Experienced Dual operators can switch (with quick coupling hoses and two locking nuts) between harvesting and forwarding modes in about ten minutes. As a forwarder, the Buffalo Dual virtually parallels the performance of the Buffalo forwarder. As a harvester, the Dual has a longer chassis than a purpose-built Ponsse harvester, which marginally compromises harvesting reach and processing location. Jean Trottier maintains that as a harvester, the Dual operates at up to 80 per cent of a purpose-built harvester. The H53 is the smallest Ponsse head, with harvesting capacity for trees up to 20.5 inches, a feed force of more than four pounds per foot and feed speed of up to 4.5 metres/second.

In October 2005, Gosselin took delivery of a new Ponsse Buffalo Dual, and his son Eric and Frederic Paquet became the Dual operators. Gosselin points out that the younger operators seem to be the most adaptable and are quickly able to get a feel for the Dual’s electric over-hydraulic controls and switch between harvesting and forwarding.

“The younger operators adapt more easily to new challenges and new technologies,” he comments.

Regis is convinced that adding the Dual to his harvesting team has been a positive decision. He says it has provided both flexibility and balance, which translates into efficiency and greater profitability for the harvesting team.

“I don’t have just one-inch wrenches in the tool box. We have a lot of different tools for a variety of jobs and applications. And it’s the same with harvesting. We need a variety of tools so we can use the right tool for the right job. With the Dual, when we need an extra harvester, we have it available. When we need more forwarding capacity, we just switch and we catch up on the forwarding.”

In addition to achieving 100 per cent machine team utilization, the Buffalo Dual fuel consumption of 12 to 20 litres per hour (depending on conditions and utilization mode as forwarder or harvester).

Regis Gosselin points out that the Dual allows them greater flexibility around major maintenance of either the harvester or the forwarder.

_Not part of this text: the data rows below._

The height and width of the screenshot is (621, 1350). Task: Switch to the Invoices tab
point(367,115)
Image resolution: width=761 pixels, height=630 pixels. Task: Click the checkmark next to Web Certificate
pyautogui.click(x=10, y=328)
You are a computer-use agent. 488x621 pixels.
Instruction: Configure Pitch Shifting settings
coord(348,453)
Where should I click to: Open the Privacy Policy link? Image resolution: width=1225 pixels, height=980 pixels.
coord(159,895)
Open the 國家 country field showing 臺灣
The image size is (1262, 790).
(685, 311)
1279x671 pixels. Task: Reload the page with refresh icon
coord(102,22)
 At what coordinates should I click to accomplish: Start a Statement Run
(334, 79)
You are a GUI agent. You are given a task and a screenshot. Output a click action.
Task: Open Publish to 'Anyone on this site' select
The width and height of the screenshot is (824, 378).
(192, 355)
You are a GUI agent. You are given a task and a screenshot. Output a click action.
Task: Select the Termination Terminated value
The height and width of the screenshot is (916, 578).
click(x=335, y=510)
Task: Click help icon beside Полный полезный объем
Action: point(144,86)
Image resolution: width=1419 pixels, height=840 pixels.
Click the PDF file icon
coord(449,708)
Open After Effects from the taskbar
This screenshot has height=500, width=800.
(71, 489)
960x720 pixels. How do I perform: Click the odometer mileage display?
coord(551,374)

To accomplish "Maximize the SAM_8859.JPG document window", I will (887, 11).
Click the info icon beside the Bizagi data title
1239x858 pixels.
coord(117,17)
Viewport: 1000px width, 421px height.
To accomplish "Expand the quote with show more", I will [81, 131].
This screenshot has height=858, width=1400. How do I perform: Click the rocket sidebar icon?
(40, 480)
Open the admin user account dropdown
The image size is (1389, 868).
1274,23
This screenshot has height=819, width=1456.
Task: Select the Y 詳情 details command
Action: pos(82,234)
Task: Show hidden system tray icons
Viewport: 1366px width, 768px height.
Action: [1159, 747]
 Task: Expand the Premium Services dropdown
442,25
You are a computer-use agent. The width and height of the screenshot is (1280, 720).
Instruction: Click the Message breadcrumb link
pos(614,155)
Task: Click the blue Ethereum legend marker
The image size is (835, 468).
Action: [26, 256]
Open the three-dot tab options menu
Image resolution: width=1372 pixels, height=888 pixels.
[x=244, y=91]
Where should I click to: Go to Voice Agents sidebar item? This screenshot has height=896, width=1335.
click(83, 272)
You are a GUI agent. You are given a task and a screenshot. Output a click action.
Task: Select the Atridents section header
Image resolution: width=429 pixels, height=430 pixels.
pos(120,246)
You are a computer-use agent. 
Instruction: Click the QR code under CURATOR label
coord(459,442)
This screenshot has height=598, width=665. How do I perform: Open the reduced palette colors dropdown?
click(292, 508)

If either the harvester or the forwarder is required to be down for extended periods, they are able replace it with the Dual and production continues at an acceptable pace. Having the Dual replace a down machine relieves a lot of stress and pressure for the contractor and the crew.

The Ponsse Dual is equipped with a more powerful and modified K90 Crane so the machine can quickly switch between a log grapple and a Ponsse H53 harvesting head (above).